# Anyone From Greece? :)



## backtozero (Oct 16, 2006)

I don't know where my earlier post is... so I'm reposting this...

------
Hi! I am a college student from the Philippines.

Our group will report about life in Greece. We have made research, but as we want our presentation to be as interesting as it could be, we want an insider's look on Greece.

Could you tell how's life in Greece?

Here are some guide questions:

Background Info
1. Age and Sex?

---

2. What does people your age usually do?
3. What are the most popular TV Shows there?
4. Do you also have Deal or No Deal, or Big Brother?
5. What kind of music do you enjoy listening to?
6. Is your country also infiltrated with much Western songs and Hollywood movies? How's the latest Harry Potter Movie faring?
7. How many years does it take to finish elementary? high school?
8. Does everyone has to go to college to get a job?
9. In case most people there take college, what are the popular courses?
10. What are the most popular "dream jobs"?
11. Have you heard of Filipinos living in their area? How's your relationship with them?
12. Do you like McDonald's more than Greek food?
13. What's Greek food typically like?
14. How much does one usual meal cost there?
15. How much does one regular McDonald's French Fries cost there? One BigMac?
15b. How much are the expenses there (the usual things that people buy/consume... ie, cellphone, 1 bus ride, a can of coke, etc)
16. Any Greek customs, behaviors or mannerisms I should be aware of when I'm going to Greece?
17. How's politics there? Is it corrupt?
18. Are there poor people in your country?
19. What does your country say about divorce and gay marriages?
20. Does religion play an important role in your country?

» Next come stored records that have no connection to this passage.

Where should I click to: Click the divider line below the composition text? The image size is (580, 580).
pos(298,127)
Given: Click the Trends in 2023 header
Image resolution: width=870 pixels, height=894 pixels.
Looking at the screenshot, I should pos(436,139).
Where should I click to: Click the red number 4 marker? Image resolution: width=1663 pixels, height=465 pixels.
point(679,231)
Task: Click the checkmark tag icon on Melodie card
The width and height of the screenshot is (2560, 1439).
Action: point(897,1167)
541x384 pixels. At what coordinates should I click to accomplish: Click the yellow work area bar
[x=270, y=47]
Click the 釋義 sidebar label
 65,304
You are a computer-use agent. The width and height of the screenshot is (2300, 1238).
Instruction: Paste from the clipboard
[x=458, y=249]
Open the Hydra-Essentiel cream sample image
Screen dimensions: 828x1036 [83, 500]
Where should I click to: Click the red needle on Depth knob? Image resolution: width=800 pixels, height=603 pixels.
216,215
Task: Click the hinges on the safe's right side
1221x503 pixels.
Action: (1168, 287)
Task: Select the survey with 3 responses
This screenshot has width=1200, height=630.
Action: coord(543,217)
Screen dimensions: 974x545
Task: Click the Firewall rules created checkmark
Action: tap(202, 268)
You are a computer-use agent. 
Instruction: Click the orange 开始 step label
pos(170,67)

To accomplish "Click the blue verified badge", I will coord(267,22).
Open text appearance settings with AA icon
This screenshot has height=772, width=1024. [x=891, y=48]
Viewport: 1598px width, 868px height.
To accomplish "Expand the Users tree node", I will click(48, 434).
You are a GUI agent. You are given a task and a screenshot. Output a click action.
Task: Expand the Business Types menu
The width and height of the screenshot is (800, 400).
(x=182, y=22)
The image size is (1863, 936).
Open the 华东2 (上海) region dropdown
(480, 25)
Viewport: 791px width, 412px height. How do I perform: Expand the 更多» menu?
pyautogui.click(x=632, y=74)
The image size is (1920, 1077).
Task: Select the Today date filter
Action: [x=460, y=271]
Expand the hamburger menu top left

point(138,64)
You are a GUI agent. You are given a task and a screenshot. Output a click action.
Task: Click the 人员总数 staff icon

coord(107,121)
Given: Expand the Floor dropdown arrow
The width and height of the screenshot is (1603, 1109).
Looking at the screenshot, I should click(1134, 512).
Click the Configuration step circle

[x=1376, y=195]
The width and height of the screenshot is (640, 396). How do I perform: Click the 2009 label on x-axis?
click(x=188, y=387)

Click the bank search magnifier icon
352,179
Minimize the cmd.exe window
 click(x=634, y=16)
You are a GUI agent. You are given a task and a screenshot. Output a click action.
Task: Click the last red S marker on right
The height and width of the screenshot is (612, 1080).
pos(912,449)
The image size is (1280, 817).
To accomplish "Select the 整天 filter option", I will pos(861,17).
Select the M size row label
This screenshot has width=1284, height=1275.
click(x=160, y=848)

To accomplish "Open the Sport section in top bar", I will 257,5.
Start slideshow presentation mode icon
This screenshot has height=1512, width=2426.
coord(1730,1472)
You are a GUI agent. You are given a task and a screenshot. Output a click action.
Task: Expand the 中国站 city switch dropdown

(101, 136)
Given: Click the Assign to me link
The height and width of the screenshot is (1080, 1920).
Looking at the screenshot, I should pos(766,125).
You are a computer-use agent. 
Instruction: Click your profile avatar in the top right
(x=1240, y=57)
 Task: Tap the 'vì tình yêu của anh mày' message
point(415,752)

and lastly (also most importantly)
21. What do you think about the Philippines? Do you think our countries have a connection at all? 



=======================

Thanks, thanks much! You don't need to answer everything, just answer what you like to, but be honest. 

I will answer my questions too if in case you're interested and if you ask me to.

Have a great day!


----------



## backtozero (Oct 16, 2006)

bump


----------



## backtozero (Oct 16, 2006)

XD


----------



## Spartan_X (Jun 23, 2006)

Ok, i will answer your questions...

1. Male, 32.
2. Work, go out for walks, meet friends etc.
3. various Greek funny serials and soap operas
4. yes we do. and deal and big brother etc.
5. Rock music, foreign & Greek
6. Yes. Harry potter is very popular with kids as i know.
7. 9 elementary + 3 pre-highschool. 3 high school
8. No
9. I dont know
10. I really dont know. Depends on every person i guess.
11. There are very few Fillipinos in Greece. I havent met anyone from the Fillipines.
12. No i dont. Nobody does.
13. Meditteranean style. Based a lot on oil and oil products, and a bit spicy. Considered by some to be the best cuisine in the world.
14. A quick meal from a fast-food costs around 5 to 10 euros. Depends on what you want to eat of course.
15. 2-3 euros
15b. 1 bus ride: 50 cents. 1 300ml coke-can: around 60 cents. Clothing prices start from 5 euros and can go ... over 300-400 or even higher in some cases ( luxury clothing )
16. No, generaly Greeks are friendly people. However you must be careful about the prices you pay for some services or things you buy. Some folks try to profit illegaly from turists.
17. Yes.. there is corruption. It is the worst problem of the country for many years now.
18. Of course.
19. Divorce isnt a problem... Gay marriages are not allowed.
20. For some people who feel like that, yes. For others no.
21. I would really like to visit the Phillipines one day. I hope that someday i will do that. But i dont see any connection between our countries... After all we are thousands of miles away.


----------



## pilotos (Jan 24, 2007)

Hm you should post it to the Greek forum, so that you ll get some responses, move it here http://www.skyscrapercity.com/forumdisplay.php?f=494 

1. 22, male

2. Some are working and studying at universities, or just working, as for the amusement part, most of the people are going to night clubs, which are very popular lately, and now that is summer, partying at the beach is popular as well.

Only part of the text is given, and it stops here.